### [Requirement]
Copy out every line of the records below word for word, leaving out the pictures.

### [Rows]
***
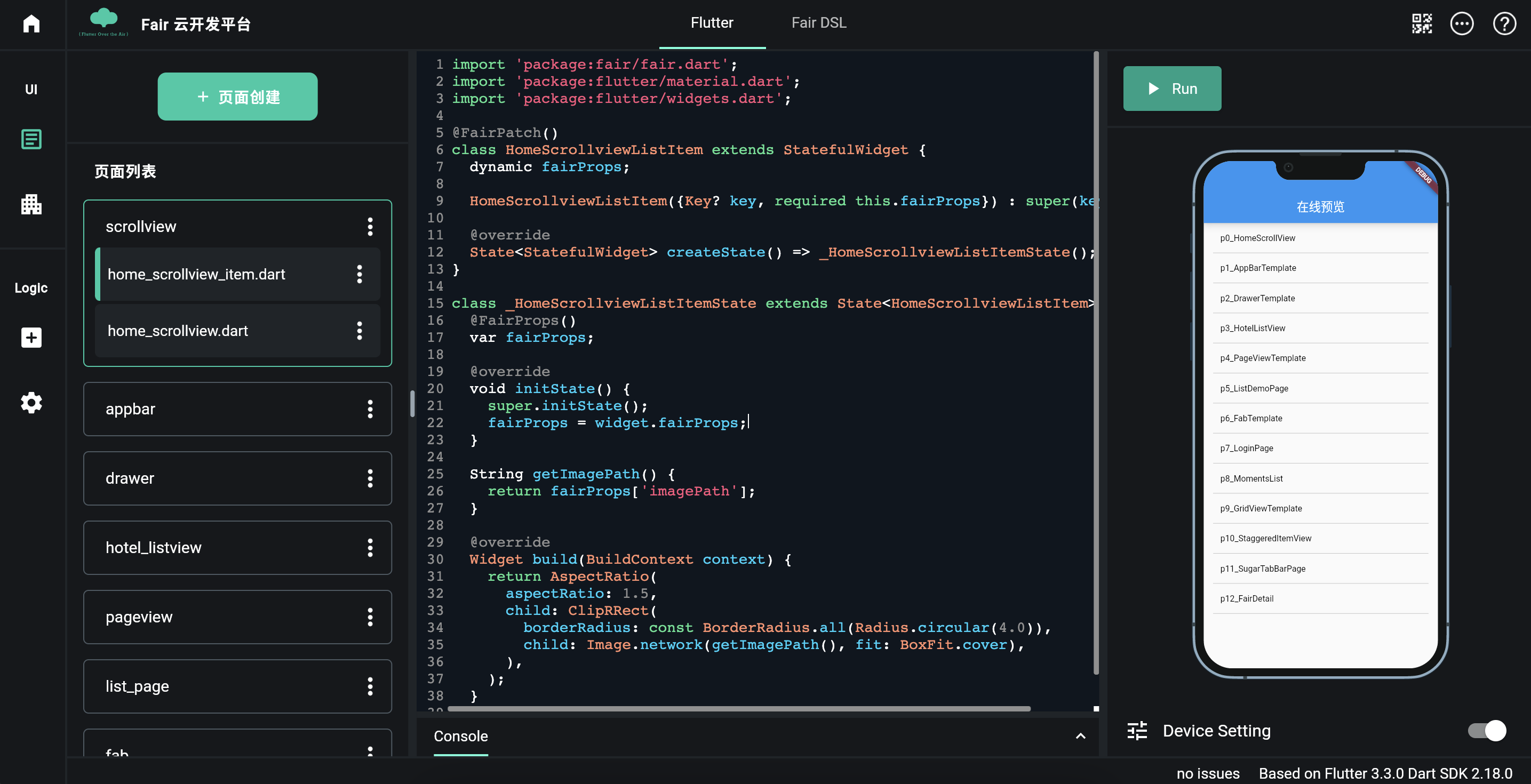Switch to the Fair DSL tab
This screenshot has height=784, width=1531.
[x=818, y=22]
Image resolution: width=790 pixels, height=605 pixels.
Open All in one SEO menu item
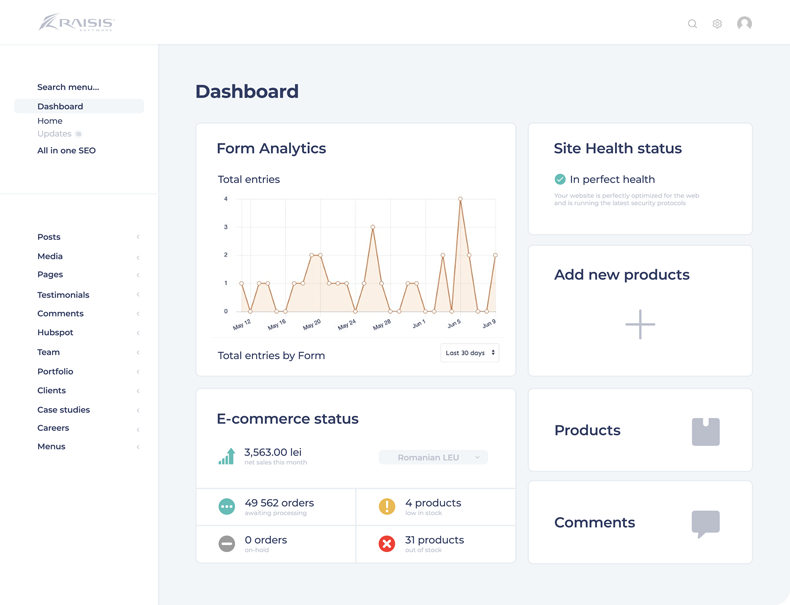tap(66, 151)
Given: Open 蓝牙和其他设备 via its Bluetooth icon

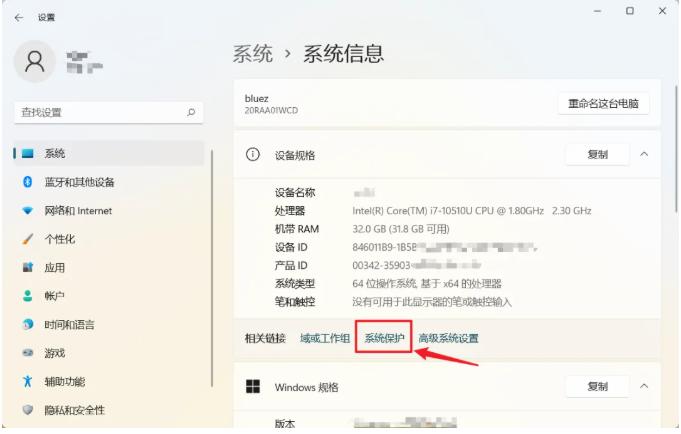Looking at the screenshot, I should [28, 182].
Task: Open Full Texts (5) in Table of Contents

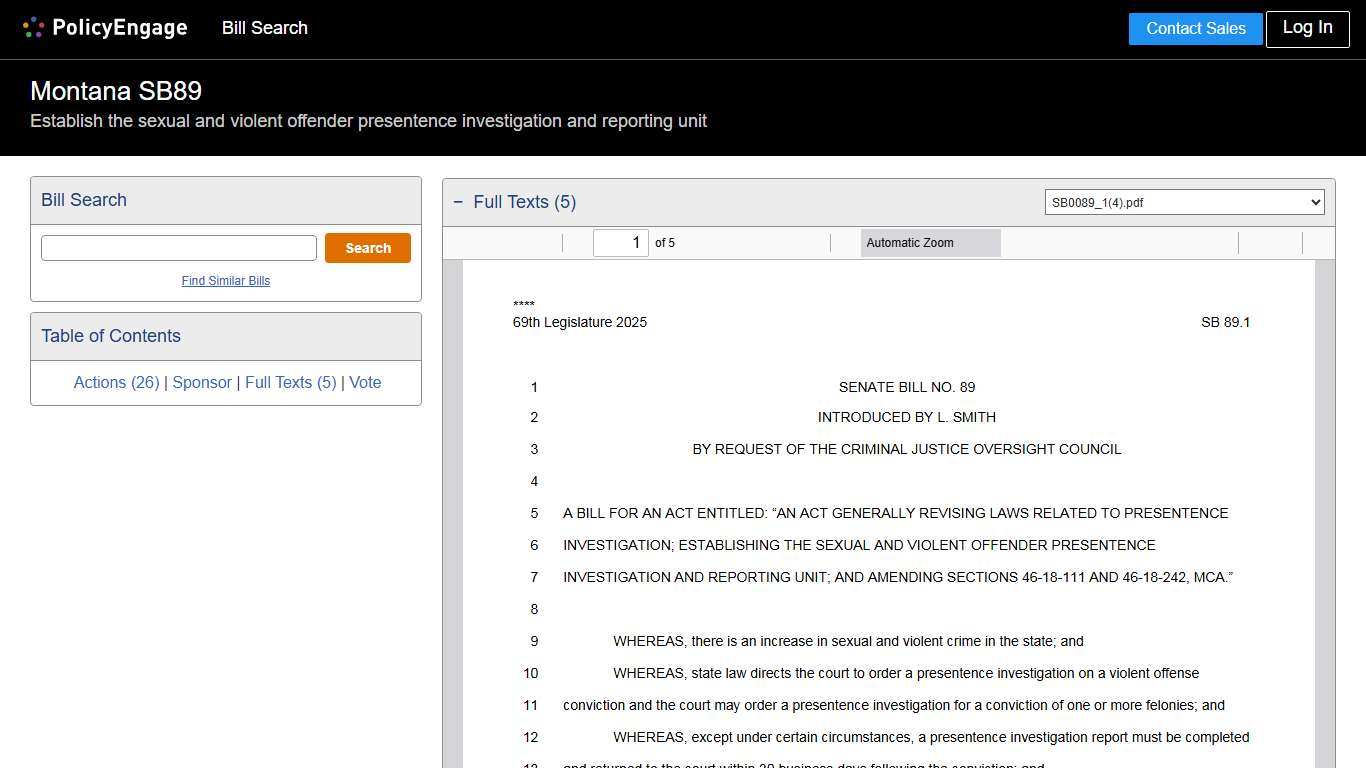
***
### [Answer for the task]
Switch to the Fair DSL tab
This screenshot has height=784, width=1531.
[x=818, y=22]
Image resolution: width=790 pixels, height=605 pixels.
Open All in one SEO menu item
tap(66, 151)
Given: Open 蓝牙和其他设备 via its Bluetooth icon

Looking at the screenshot, I should [28, 182].
Task: Open Full Texts (5) in Table of Contents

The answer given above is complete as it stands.